• BAGIAN TEKS:
---+---

Meski demikian, pemain yang berposisi sebagai penyerang ini cukup kenyang pengalaman di Liga Belanda.
Beberapa klub kasta tertinggi di Belanda pernah dia perkuat seperti PEC Zwolle, FC Groningen, hingga NAC Breda.
Tak jarang di masa pensiunnya ini, Anco Jansen kerap diundang sebagai pundit untuk mengamati perkembangan Eredevisie, termasuk aktivitas transfer Ajax.
Anco Jansen menyebut ada satu blunder transfer pemain yang dilakukan klub elite Liga Belanda tersebut. Namun bukan Maarten Paes, melainkan Josip Sutalo.
Bek asal Kroasia ini didatangkan dari Dinamo Zagreb pada 2023 lalu lewat mahar mencapai Rp400 miliar.
Tetapi kini situasinia berbeda. Ajax ingin segera menguangkan bek berusia 25 tahun ini di jendela transfer musim dingin 2026.
Dia dibanderol Rp300 miliar, atau lebih sedikit dari jumlah uang yang dikeluarkan klub saat mendatangkan Josip Sutalo.

---+---

• DATA LATIHAN:

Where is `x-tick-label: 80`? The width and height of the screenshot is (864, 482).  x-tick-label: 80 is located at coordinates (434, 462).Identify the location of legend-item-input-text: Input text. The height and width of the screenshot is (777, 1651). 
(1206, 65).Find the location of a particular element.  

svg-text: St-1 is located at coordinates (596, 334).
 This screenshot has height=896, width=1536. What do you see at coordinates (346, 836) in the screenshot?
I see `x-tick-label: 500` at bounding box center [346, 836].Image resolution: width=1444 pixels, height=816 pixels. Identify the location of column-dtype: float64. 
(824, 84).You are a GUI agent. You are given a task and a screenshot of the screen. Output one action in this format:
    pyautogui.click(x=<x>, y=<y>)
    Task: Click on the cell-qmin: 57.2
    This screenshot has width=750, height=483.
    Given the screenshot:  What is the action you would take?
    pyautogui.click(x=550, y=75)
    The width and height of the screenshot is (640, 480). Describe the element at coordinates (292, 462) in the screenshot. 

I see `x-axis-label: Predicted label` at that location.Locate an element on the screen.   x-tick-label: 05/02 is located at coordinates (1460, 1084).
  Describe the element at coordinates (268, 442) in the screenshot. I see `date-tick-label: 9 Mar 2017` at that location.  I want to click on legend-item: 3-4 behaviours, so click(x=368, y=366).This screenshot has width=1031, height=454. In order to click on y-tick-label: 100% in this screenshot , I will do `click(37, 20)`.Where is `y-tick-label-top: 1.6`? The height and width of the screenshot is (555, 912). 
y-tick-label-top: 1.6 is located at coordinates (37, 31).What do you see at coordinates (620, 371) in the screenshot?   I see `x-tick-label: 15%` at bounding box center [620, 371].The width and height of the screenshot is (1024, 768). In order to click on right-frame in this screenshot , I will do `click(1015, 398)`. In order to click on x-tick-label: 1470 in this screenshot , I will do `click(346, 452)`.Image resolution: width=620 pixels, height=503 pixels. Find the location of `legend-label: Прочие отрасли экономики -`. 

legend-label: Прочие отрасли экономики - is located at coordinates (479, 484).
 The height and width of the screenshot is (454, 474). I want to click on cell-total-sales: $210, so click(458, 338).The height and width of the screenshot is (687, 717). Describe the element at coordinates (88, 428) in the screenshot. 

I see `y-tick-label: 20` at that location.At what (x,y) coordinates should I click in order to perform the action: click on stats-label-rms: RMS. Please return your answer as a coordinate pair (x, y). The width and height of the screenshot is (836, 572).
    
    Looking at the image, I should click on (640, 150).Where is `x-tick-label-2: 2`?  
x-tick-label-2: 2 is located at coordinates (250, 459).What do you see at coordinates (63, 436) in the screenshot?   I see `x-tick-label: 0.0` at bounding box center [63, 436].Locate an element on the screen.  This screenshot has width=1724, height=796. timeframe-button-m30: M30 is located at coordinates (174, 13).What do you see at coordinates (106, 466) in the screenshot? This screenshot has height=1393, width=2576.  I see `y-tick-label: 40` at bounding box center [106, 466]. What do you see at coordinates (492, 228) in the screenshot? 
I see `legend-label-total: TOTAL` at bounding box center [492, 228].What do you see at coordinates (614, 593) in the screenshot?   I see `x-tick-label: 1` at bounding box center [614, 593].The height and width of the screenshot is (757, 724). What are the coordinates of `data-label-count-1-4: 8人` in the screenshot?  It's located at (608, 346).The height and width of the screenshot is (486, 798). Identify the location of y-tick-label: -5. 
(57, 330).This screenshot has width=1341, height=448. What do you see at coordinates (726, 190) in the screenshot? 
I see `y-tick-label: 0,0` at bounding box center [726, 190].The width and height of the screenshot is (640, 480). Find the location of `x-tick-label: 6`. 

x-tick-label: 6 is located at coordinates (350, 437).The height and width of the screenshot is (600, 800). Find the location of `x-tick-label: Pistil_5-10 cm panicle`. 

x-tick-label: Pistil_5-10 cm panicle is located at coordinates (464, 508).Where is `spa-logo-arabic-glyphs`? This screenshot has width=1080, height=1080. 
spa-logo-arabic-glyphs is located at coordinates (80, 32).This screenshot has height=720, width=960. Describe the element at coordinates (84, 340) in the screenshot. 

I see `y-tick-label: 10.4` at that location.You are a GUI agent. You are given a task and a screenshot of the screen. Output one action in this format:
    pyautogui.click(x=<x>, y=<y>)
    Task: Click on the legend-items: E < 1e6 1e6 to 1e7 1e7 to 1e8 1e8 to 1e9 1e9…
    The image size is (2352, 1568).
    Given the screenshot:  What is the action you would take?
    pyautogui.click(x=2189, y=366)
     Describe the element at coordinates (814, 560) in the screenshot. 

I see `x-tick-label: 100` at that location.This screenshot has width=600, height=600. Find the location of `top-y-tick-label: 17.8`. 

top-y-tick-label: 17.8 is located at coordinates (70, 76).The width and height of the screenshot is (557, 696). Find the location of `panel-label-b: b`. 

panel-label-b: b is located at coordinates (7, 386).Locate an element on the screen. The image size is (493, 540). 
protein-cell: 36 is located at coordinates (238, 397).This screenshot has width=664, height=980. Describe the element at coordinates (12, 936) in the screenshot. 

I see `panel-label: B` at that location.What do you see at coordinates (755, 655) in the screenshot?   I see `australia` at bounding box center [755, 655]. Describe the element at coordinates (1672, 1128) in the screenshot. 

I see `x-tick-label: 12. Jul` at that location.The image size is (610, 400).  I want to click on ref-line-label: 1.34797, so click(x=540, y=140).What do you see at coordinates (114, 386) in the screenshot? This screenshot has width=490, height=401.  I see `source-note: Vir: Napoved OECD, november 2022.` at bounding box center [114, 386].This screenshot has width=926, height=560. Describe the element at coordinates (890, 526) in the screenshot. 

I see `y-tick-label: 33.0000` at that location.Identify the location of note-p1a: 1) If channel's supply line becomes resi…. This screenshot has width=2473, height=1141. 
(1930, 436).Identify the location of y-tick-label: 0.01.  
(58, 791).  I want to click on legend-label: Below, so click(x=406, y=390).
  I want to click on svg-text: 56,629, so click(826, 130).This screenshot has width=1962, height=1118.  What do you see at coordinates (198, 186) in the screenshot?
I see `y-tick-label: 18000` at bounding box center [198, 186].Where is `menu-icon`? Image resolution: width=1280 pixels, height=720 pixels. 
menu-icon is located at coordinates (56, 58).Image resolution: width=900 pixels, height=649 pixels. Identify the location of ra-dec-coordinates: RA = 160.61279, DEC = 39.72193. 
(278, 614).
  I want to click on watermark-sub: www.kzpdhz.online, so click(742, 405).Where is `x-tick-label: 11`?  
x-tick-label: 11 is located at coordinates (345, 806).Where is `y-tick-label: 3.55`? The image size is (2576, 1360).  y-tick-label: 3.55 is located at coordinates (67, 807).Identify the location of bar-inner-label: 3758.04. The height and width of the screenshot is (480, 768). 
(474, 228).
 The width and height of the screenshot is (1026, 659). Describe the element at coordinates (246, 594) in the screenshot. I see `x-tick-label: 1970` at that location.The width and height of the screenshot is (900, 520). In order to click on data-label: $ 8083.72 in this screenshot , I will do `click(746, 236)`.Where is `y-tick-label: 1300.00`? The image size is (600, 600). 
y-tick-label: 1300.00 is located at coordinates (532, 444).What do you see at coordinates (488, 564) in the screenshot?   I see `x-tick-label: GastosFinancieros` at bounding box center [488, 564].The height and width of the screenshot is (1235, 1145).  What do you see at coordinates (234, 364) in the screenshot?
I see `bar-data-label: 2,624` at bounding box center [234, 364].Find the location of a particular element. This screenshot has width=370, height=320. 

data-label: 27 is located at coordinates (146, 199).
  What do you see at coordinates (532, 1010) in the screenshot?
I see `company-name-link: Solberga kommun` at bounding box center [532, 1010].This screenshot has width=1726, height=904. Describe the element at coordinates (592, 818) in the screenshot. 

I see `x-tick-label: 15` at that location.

---+---

• KETENTUAN LATIHAN:
**A.** Menurut teks tentang transfer Josip Sutalo, dari klub mana bek tersebut didatangkan Ajax pada 2023?
**B.** Lanjutkan teks tentang blunder transfer Ajax, dimulai setelah kalimat terakhirnya.

• JAWABAN TERTULIS:
**A.** Dinamo Zagreb.

**B.**
Anco Jansen tidak secara terbuka menyebut apa yang dilakukan Ajax merupakan sebuah blunder. Tetapi Josip Sutalo pernah ditawar oleh sebuah klub saat masih bermain di Ajax mencapai Rp600 miliar, tetapi klub tidak melepasnya.
"Sekarang kita tahu bahwa Ajax bersedia menjualnya dengan tawaran 15 juta Euro dan karena itu bersedia menanggung sedikit kerugian," buka Anco Jansen, dikutip dari laman Voetbalzone.
"Padahal musim panas lalu, Ajax sempat mendapatkan tawaran 30 juta Euro untuknya (Josip Sutalo-red)."
"Tetapi tidak bisa disangkal bahwa situasi SUtalo akhir-akhir ini juga buruk," tegas Anco Jansen, di mana Josip Sutalo baru dimainkan sebanyak 11 kali oleh Ajax, dan itupun bukan sebagai starter.